The star “with two faces” managed to be observed by an international team of scientists. The celestial body is covered with hydrogen on one side and helium on the other. Researchers suggest that this unusual feature may be related to the object’s magnetic field.
The research on the unusual star was published in the journal “Nature”. It is a white dwarf, half of which is covered with hydrogen and the other half with helium. The object was named Janus in honor of the Roman deity with two faces.
Changing and spinning
The star was discovered in data from the Zwicky Transient Facility (ZTF) sky survey, carried out at the Palomar Observatory in California. Doctor Przemysław Mróz from the Astronomical Observatory of the University of Warsaw was responsible, among other things, for measuring the brightness of over a billion stars observed by ZTF, thanks to which this unusual object was found, the University of Warsaw informed.
– The star was distinguished by large changes in brightness, repeated every 15 minutes. This is as long as it takes one revolution around its axis – explained the Polish researcher.
Observations made with the Keck Telescope at the Mauna Kea Observatory in Hawaii revealed the unusual nature of the star. The scientists used an instrument called a spectrometer to split the star’s light, allowing them to study its chemical composition. Observations showed only hydrogen on one half of the star and only helium on the other.
What are white dwarfs?
White dwarfs are the remnants of sun-like stars. As Mróz said, when a star burns out the fuel inside it, it inflates to enormous proportions, becoming a so-called red giant. It then sheds its gaseous envelope, leaving only a dense, hot core. It is covered with a thin layer of helium or hydrogen, or, as Janus shows, both.
White dwarfs have masses similar to the mass of the Sun, but they are even a hundred times smaller and a million times denser. One teaspoon of white dwarf matter can weigh as much as a car.
– It is believed that the atmospheres of some white dwarfs change from hydrogen to helium. Due to its high density, and therefore strong gravity, heavy elements sink to the center. Hydrogen is the lightest of all elements and floats to the surface. However, it is believed that over time, as the white dwarf cools down, there should be mixing of layers of hydrogen and helium on the star’s surface. Janus is probably the first object in which this phenomenon was directly observed – explained Mróz.
Why this inequality?
However, the reason for such significant differences in chemical composition on the surface of Janus is not known. Scientists speculate that this magnetic field could be the key to explaining them.

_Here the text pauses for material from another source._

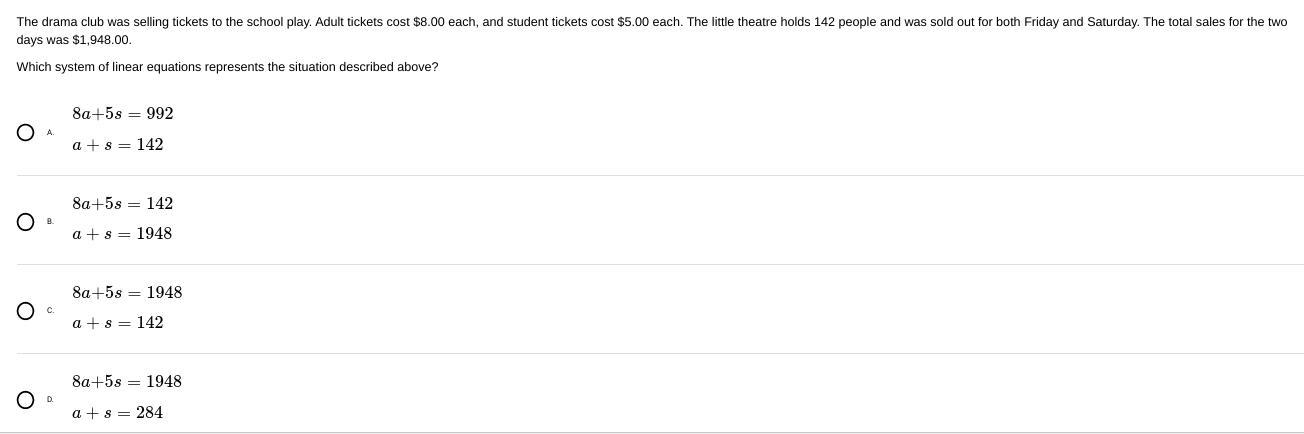Click the equation a + s = 1948
Image resolution: width=1304 pixels, height=434 pixels.
click(x=122, y=234)
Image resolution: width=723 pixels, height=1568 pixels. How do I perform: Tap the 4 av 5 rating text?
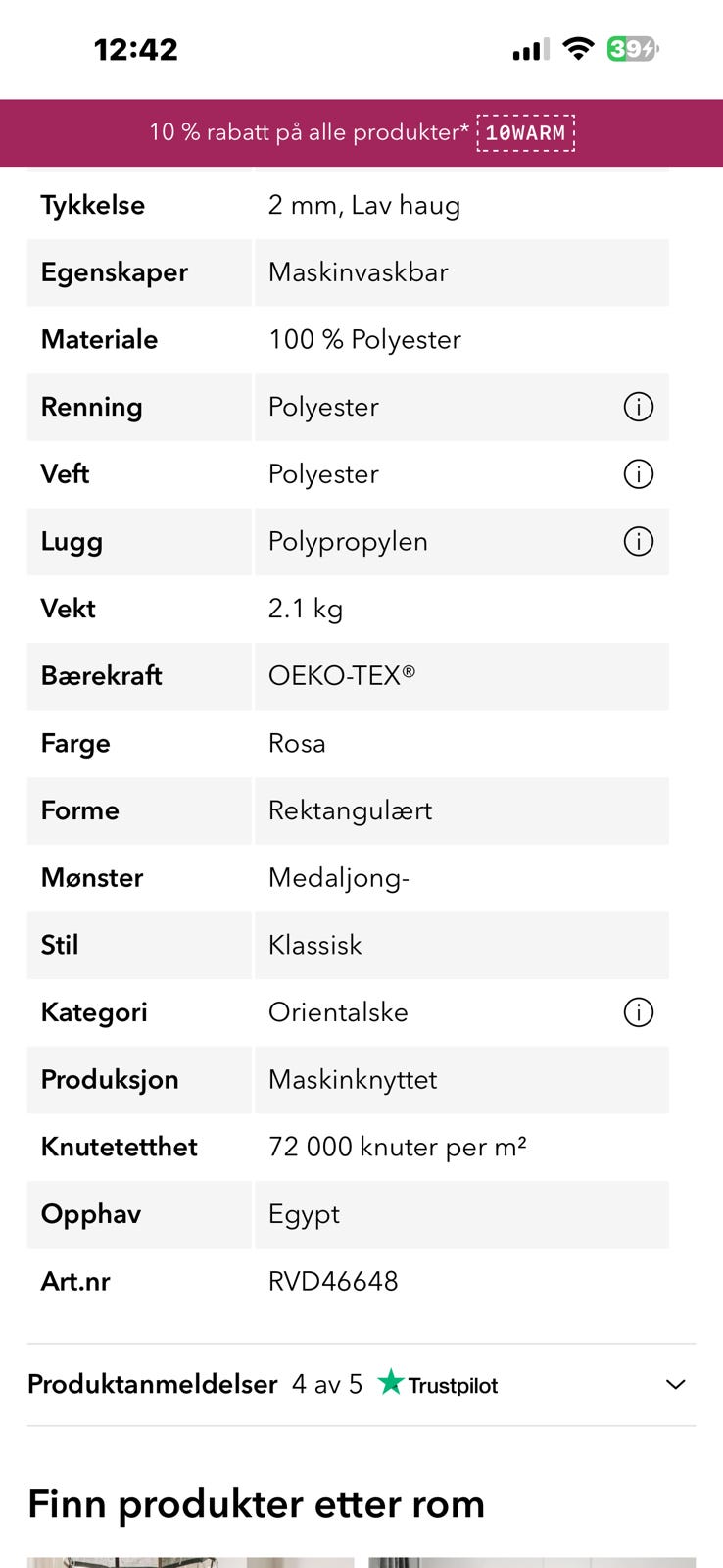(x=327, y=1384)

– The magnetic field of stars can be unbalanced or stronger on one side. This can prevent the mixing of elements, explained Ilaria Caiazzo of the California Institute of Technology (CalTech), the lead author of the paper, adding: ‘If the magnetic field is stronger on one side of the white dwarf, it prevents the mixing of elements and one side of the star is hydrogen.
Another hypothesis put forward by the authors of the paper is that the magnetic field may affect the pressure and density of matter in the star’s atmosphere.
“The field can reduce the pressure of the gas, creating an ‘ocean’ of hydrogen only where the magnetic field is strongest,” added James Fuller of CalTech, co-author of the study.
Testing which of these hypotheses is true requires finding and analyzing a larger group of similar objects. Scientists hope to provide it with future great surveys of the sky.